Ms Parry, who now lives in Iver, Buckinghamshire, and is retired, told PA that as soon as she saw the picture, she recognised both Mr Williamson and his father as she lived next door to them on Hylton Road, High Wycombe, for about two to three years.
“I used to help the family out by babysitting them and we’d spend time together at games evenings or would have drinks together,” she said.
She said Mr Williamson’s late father was always on the lookout for a “good deal to give the family a good home”.
She added when Mr Williamson was a baby, he was “lovely”.
“He was always happy and laughing and smiling and wanting to play,” she added.
“He was a really happy little baby.”
She said the conversation with him on Friday was a “lovely” way to catch up after so many years.
“That little baby that I used to look after is now in his 40s and has his own children,” she said.
“It’s nice to see how well he is doing now as well because I wondered what happened to the family after they left (the area) after Ian’s passing.”
Mr Williamson said: “The chat on the phone was nice.
“I found out he was a bit of a Del Boy character, he was always looking for a way to make a business and was only 23 when he died.”

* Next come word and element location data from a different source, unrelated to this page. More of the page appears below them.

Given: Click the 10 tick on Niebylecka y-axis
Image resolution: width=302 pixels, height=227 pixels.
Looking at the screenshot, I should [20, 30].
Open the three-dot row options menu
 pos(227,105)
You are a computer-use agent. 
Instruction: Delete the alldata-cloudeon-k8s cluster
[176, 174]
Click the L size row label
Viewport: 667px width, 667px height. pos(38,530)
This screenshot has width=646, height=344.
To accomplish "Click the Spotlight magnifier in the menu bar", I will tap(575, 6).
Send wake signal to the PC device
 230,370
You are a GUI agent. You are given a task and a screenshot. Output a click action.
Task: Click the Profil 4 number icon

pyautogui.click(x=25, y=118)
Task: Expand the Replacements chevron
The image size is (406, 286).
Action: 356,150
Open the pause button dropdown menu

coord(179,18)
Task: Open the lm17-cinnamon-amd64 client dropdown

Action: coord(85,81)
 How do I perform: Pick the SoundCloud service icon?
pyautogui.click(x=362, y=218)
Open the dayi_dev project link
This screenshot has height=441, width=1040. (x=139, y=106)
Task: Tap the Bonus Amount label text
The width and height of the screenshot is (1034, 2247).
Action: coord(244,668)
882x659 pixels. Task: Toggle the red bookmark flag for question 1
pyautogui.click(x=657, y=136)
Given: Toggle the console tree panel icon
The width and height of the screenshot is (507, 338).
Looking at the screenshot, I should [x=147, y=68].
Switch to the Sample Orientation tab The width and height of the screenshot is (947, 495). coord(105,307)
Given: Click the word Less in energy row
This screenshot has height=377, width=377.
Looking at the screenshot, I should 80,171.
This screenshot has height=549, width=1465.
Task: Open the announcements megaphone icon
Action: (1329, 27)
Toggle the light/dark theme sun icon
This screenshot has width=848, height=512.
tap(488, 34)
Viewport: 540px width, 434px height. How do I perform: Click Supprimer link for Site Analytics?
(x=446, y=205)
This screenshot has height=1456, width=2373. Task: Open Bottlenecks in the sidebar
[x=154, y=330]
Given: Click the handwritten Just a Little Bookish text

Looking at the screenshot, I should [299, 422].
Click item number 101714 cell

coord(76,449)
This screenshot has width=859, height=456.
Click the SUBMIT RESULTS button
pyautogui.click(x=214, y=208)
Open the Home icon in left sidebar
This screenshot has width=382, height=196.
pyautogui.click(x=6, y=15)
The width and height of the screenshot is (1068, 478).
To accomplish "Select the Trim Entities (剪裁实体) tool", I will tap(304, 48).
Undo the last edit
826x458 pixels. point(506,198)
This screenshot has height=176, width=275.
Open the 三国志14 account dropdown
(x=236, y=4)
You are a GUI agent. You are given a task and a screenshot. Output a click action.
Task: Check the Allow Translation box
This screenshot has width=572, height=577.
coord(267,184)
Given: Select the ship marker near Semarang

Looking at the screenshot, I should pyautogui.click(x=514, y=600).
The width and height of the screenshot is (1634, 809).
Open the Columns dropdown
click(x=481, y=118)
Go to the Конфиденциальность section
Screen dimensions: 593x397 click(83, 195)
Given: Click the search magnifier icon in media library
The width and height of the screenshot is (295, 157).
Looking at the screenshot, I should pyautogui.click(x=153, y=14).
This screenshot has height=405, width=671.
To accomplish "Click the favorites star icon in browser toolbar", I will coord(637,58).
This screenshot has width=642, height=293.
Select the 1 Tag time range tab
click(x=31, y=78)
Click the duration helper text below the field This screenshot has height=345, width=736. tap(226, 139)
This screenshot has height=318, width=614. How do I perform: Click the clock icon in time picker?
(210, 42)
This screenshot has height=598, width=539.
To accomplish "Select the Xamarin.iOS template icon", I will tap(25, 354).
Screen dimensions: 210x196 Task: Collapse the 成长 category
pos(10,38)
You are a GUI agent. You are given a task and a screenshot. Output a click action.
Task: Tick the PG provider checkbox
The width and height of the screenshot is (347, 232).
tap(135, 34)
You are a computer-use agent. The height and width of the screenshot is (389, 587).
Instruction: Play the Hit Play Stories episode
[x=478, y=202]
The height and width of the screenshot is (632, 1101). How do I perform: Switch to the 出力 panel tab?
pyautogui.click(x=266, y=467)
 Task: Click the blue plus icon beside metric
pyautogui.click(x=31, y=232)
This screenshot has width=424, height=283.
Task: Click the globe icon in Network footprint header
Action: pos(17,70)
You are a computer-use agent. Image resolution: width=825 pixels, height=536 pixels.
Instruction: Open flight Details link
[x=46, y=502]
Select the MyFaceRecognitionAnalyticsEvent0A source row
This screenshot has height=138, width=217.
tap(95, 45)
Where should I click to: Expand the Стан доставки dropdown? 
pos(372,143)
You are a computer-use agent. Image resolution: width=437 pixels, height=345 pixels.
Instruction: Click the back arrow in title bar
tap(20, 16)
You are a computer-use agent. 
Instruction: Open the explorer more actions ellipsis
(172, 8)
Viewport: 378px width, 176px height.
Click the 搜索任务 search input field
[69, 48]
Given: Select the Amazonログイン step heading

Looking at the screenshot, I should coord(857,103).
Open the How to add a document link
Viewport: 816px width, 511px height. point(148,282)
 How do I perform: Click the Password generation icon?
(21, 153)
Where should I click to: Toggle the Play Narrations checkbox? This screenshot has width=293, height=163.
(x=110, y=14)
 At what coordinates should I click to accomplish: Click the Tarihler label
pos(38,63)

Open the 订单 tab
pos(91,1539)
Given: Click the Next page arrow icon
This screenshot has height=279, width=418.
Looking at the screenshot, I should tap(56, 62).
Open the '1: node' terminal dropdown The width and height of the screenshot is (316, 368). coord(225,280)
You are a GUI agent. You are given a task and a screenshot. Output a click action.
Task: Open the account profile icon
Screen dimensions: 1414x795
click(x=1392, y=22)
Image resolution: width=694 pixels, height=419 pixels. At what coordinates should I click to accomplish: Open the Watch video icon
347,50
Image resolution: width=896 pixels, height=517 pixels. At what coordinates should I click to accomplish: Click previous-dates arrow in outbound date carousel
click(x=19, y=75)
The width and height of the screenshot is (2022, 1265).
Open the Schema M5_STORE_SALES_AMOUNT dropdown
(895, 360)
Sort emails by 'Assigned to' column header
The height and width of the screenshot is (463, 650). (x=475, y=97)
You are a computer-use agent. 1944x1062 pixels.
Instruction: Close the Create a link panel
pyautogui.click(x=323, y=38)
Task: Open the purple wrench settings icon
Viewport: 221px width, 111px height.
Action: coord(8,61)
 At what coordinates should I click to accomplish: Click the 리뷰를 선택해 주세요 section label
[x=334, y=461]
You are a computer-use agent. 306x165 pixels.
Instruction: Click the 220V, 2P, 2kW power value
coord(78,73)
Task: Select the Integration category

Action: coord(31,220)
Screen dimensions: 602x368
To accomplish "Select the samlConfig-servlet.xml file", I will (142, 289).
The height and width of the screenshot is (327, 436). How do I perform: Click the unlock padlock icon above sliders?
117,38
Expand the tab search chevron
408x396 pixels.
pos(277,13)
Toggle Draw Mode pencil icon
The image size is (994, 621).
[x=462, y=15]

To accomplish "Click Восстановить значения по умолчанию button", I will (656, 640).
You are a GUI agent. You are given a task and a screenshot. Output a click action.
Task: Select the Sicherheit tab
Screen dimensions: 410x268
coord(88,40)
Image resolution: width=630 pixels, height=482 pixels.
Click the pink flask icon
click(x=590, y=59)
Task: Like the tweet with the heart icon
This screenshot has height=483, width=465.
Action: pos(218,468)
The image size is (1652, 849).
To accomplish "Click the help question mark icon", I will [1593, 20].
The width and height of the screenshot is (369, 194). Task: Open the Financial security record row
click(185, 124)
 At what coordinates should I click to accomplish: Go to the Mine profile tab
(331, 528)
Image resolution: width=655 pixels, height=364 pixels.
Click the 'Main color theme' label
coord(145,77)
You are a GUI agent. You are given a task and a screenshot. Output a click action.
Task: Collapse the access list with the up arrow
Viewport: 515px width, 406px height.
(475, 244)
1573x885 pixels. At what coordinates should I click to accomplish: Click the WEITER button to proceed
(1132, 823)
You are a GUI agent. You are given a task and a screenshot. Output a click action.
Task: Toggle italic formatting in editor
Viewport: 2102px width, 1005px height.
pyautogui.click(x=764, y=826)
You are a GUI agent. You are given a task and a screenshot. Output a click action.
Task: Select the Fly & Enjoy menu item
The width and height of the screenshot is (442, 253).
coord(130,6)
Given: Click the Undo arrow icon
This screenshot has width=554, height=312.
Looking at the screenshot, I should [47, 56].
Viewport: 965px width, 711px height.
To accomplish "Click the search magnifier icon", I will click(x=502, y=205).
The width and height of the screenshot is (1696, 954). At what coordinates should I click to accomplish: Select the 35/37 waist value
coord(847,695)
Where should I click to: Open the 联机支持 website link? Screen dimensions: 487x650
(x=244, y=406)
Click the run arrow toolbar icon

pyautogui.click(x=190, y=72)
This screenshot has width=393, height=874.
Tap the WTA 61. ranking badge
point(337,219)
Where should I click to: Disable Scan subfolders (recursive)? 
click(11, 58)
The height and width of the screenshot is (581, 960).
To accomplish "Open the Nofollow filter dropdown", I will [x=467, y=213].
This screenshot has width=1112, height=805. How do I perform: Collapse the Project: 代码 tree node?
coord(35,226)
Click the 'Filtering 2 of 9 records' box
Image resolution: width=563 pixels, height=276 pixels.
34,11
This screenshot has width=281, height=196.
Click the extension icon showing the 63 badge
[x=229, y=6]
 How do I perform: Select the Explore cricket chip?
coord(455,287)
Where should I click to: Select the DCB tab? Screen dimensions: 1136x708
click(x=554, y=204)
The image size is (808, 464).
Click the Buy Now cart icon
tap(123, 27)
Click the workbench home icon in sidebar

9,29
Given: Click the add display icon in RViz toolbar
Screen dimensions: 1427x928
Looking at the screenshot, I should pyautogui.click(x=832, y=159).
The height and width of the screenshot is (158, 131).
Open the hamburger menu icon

“I didn’t really know that he was my father until I was 10 – when I stumbled upon a bunch of documents in the attic while playing with a Scalectrix car toy – and so I didn’t really have any memory of him to be able to build a persona of who my father used to be.
“I have two of my own kids now, so can talk to them about stories about their grandad – it just gives you a sense of closure.”
Mr Williamson said it was “nice” to see Facebook lead to something “positive”.
“Everyone who replied was very encouraging and it showed that High Wycombe is a very nice place to be and the people that lived there had fond memories.”